1. An elevation in blood pressure has been consistently observed 24 h after adrenocorticotropic hormone (ACTH) administration and is caused by increased ACTH-stimulated cortisol secretion, in association with increased cardiac output. The aim of the present study was to investigate the previously undefined time of onset of this increase in blood pressure in normal humans. 2. Ten normal healthy volunteers received 250 mg ACTH-[1-24], in 500 mL normal saline, infused at a constant rate over 8 h. Six subjects also received a placebo infusion (normal saline only). Blood pressure, heart rate and cortisol levels were determined hourly.

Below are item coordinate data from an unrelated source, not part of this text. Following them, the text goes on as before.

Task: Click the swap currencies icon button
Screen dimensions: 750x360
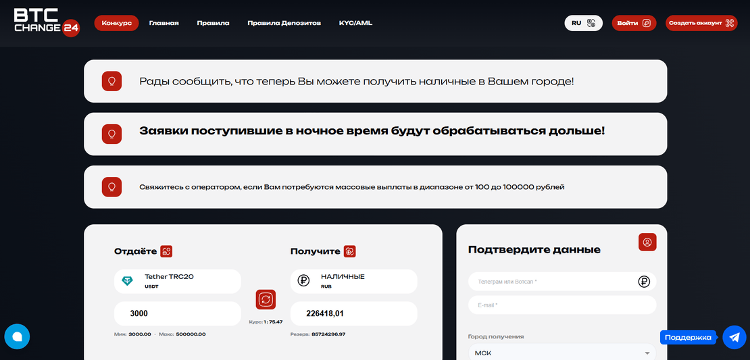Action: tap(266, 299)
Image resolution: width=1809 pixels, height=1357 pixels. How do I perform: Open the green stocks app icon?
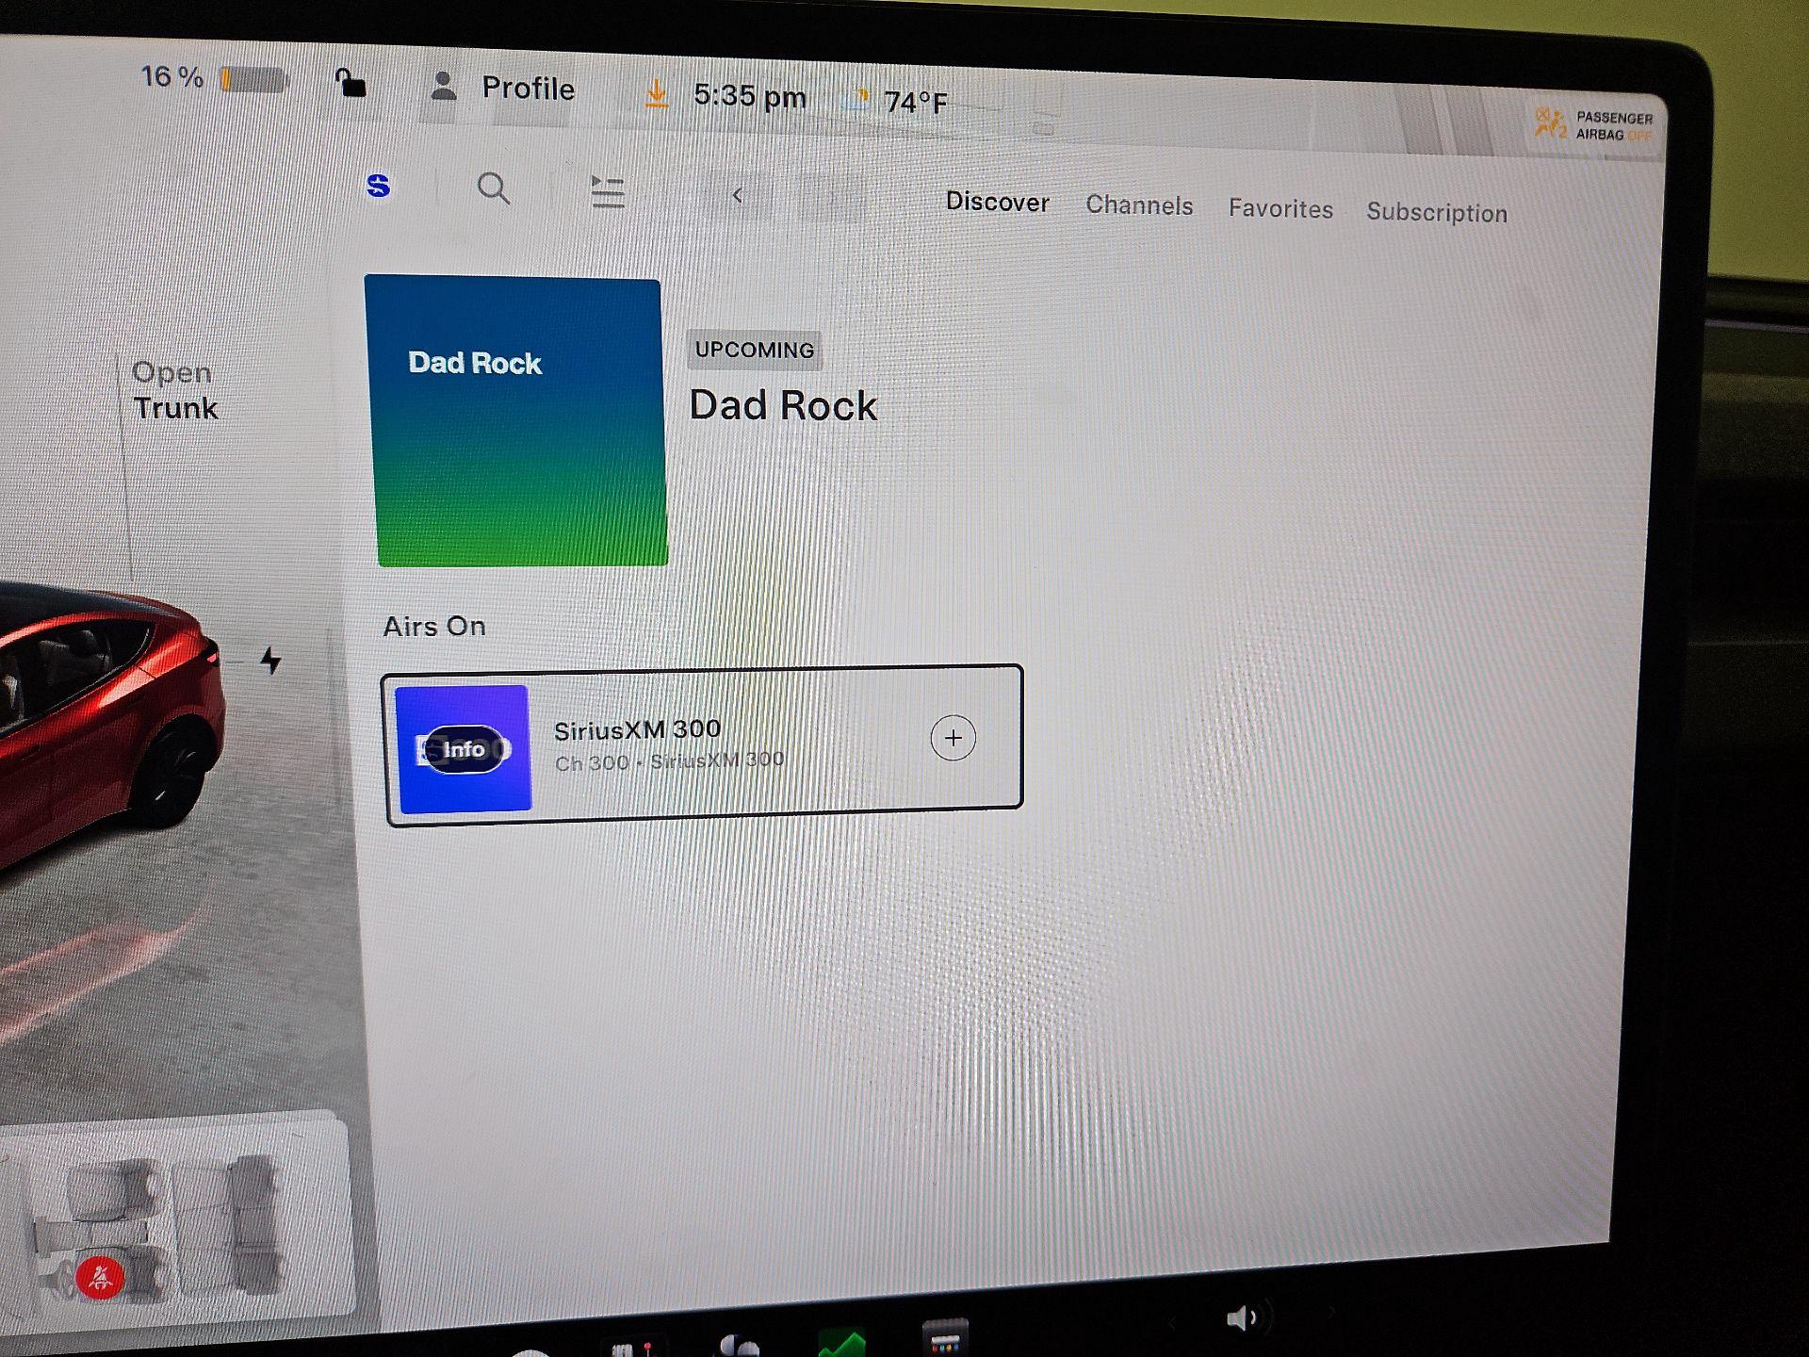click(841, 1343)
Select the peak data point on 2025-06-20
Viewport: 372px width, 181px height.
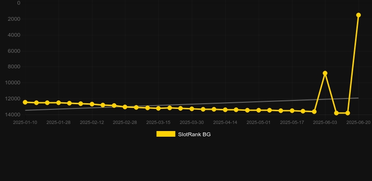(x=358, y=15)
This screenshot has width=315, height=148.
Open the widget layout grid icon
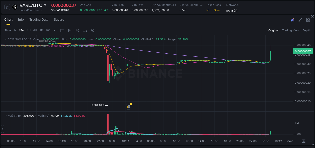click(x=308, y=20)
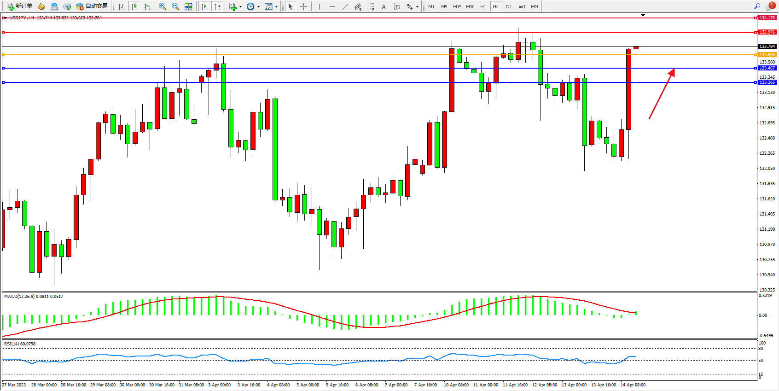
Task: Click the New Order (新订单) button
Action: 19,6
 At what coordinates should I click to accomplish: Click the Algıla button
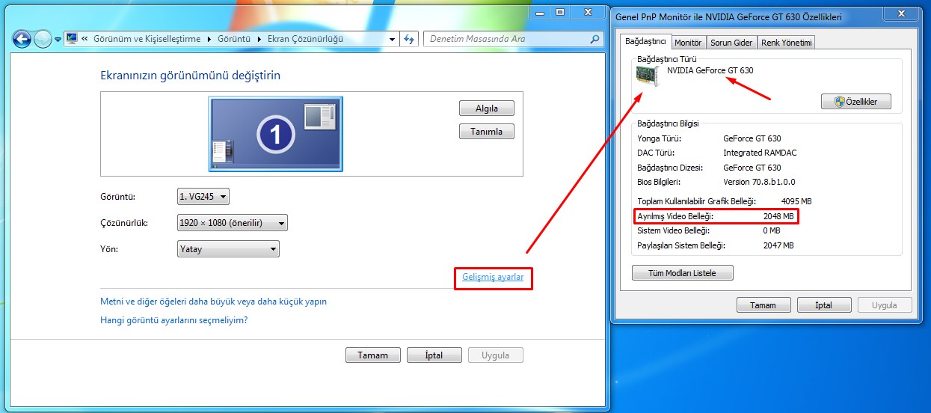point(487,108)
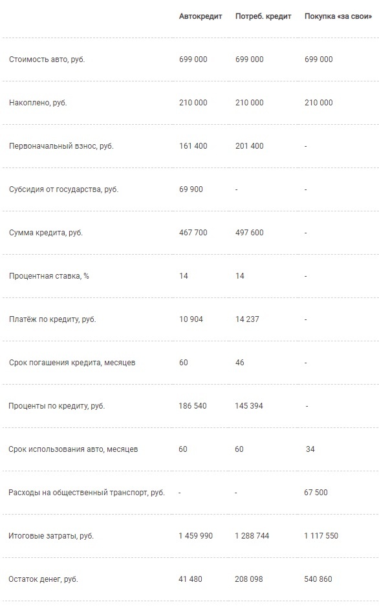
Task: Select the Потреб. кредит column header
Action: (x=263, y=16)

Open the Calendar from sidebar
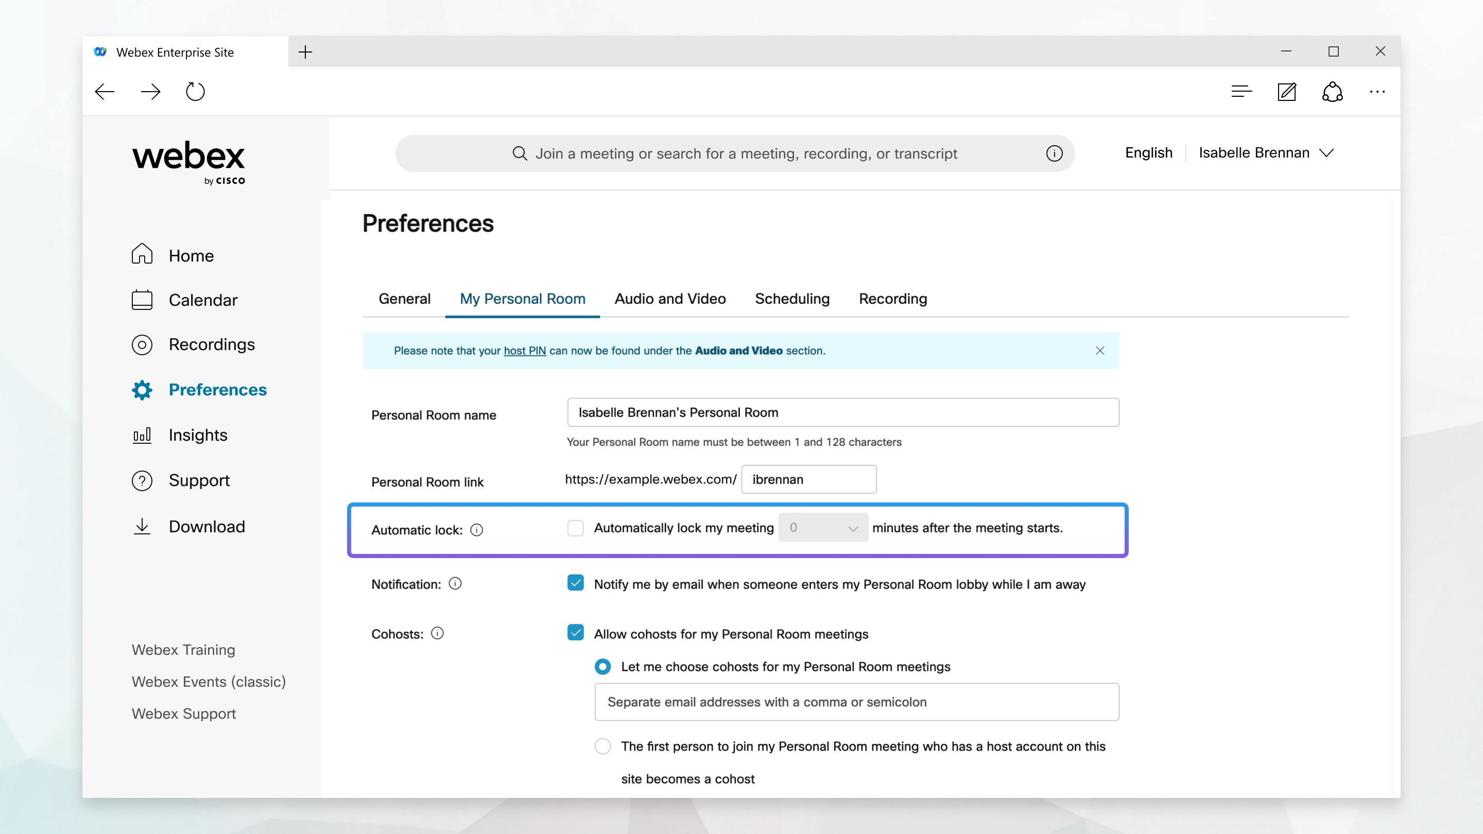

Adrenocorticotropic hormone (ACTH-[1-24] plus native ACTH) was measured at 0, 1, 7 and 8 h. 3. Infusion of ACTH-[1-24] produced maximal secretion rates of cortisol, resulting in a mean peak plasma level of 985 +/- 46 nmol/L at 8 h. In response, blood pressure and heart rate rose significantly by 2 h and remained generally elevated for the duration of the infusion. 4. The early onset of haemodynamic responses is consistent with classical steroid receptor-mediated genomic mechanisms, but could be due non-genomic mechanisms. 5. The cardiovascular consequences of therapeutic use of ACTH are well recognized. This results of the present study suggest that even diagnostic administration of ACTH, delivered over a few hours, may raise blood pressure.